I suppose I should flaunt the whole “I run a music webzine” tag more often. I do get the occasional free CD to review, but so what? Everyone knows the cool points come when you can waltz into a venue, breeze to the head of the line, and decked out in your indie threads, point to your name on the guest list. Or maybe not. And I guess it didn’t matter Sunday night, because even if I hadn’t been put on a list I still would’ve gone.
Anamude’s performance was just one of those little gems, a performance that you pity everyone else for having missed (even if some of them were seeing Radiohead in St. Louis that night). Although not quite as intimate (read: empty) as last year’s Denison Witmer/Rosie Thomas show, it had that same feel for me. It didn’t hurt that Anamude’s breezy folk/pop bears some similarities to Ms. Thomas’ (and that both gals have similarly good-natured personalities).
While I had enjoyed Anamude’s Urban Comforts EP, I was rather unprepared for her performance. While her lilting voice was quite nice, her nimble guitar playing had me enthralled. Somehow I’d missed that facet of her music when I listened to the EP. At times, she didn’t even seem to be hitting the strings, but merely brushing them, coaxing a shimmery cascade of sounds from her acoustic. And I wasn’t the only who felt that way; the crowd responded quite favorably after each song, which Ana took in stride with a self-deprecating smile.
Only a fraction of Ana’s set consisted of material from the EP (including a revved up version of “Brokedown”). Since she’s recording for her new album at the end of the tour, I’m assuming that the remainder of the set was primarily new songs for the upcoming record. While Ana wasn’t performing, I had a chance to talk to her about the tour, the EP, what she should check out while in town — the usual breeze you shoot with a touring musician. Unlike some standoff-ish musicians, she was very humble and charming, excited to be touring and meeting new people, and totally approachable.
Little Brazil opened, and I think I had a grin on my face for much of their entire set. Sometimes it was because their messy emo-tinged power pop — with its choppy, distorted guitars, pogo-ing rhythms, and heartfelt vocals — would suddenly coalesce into something imminently enjoyable. And sometimes it was because their stage antics often made their music too silly to take seriously.
Every time one of the guitarists climbed up next to the drums, I knew it was only a matter of time before they’d launch into a flying kick, and when all three guitarists pointed their axes skyward in unison, I’m surprised my chuckling didn’t get a dirty look. I was just waiting for one of them to pull an “Angus Young.”
While silly at first, the Little Brazil’s histrionics got rather annoying, but only because they made it difficult to focus on the music. It just felt like the band was trying much harder than they needed to make their music intense, when their considerable enthusiasm would be better spent honing and tightening their music. As for the rock moves, they’re better left for the likes of Sum 41.

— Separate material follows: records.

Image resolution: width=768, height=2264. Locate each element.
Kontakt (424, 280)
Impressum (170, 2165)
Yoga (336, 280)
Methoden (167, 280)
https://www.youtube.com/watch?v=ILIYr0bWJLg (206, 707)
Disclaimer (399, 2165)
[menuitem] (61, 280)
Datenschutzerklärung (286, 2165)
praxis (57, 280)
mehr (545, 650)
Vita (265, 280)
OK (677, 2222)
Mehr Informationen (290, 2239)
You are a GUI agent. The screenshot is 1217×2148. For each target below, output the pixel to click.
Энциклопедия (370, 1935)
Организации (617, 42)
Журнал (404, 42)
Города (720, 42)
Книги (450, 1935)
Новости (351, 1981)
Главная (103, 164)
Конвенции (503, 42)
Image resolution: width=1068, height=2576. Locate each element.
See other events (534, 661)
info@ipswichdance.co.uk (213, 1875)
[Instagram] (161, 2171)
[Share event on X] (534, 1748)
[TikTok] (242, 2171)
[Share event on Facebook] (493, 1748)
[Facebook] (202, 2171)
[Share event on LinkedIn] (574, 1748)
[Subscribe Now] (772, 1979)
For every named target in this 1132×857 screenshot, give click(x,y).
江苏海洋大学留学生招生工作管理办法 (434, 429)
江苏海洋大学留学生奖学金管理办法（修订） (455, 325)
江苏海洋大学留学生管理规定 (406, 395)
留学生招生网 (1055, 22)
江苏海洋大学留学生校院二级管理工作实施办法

Watching Fromanhole close out the night was a somewhat surreal experience. Some of that had to do with their music, I suppose. But much of it had to do with the realization I had halfway through their set that I’d gone to high school with the bassist/vocalist. Musically, Fromanhole pushes out some pretty pummeling sounds, especially when Doug Kiser’s screams came through the PA. The music sometimes had an almost jazzy grindcore element to it, due in large part to the heavy, yet fluid basslines. But at the same time, intricate guitar passages could be heard winding through the dissonance, making Fromanhole’s music far more intriguing than it seemed at first.
In contrast to their punishing sound, the band was pretty lighthearted on stage. They never seemed to take themselves too seriously, instead engaging the crowd in some jovial banter whenever they messed up or broke a string (which happened quite a bit).
Between the 3 artists performing, there was quite a bit of musical variety. But for some reason, it went together surprisingly well. Somehow, Ana’s nimble folk music didn’t feel out of place or overwhelmed when followed by Fromanhole’s sonic trainwreck. Perhaps it was because of the refreshing lack of indie ‘tude that one often thinks of when imagining a local show. Everyone was there supporting friends and good music instead of frontin,’ and even Ana commented on the cool vibe as she scribbled in her little tour journal. I hope the vibe’s the same when she comes back through in the spring.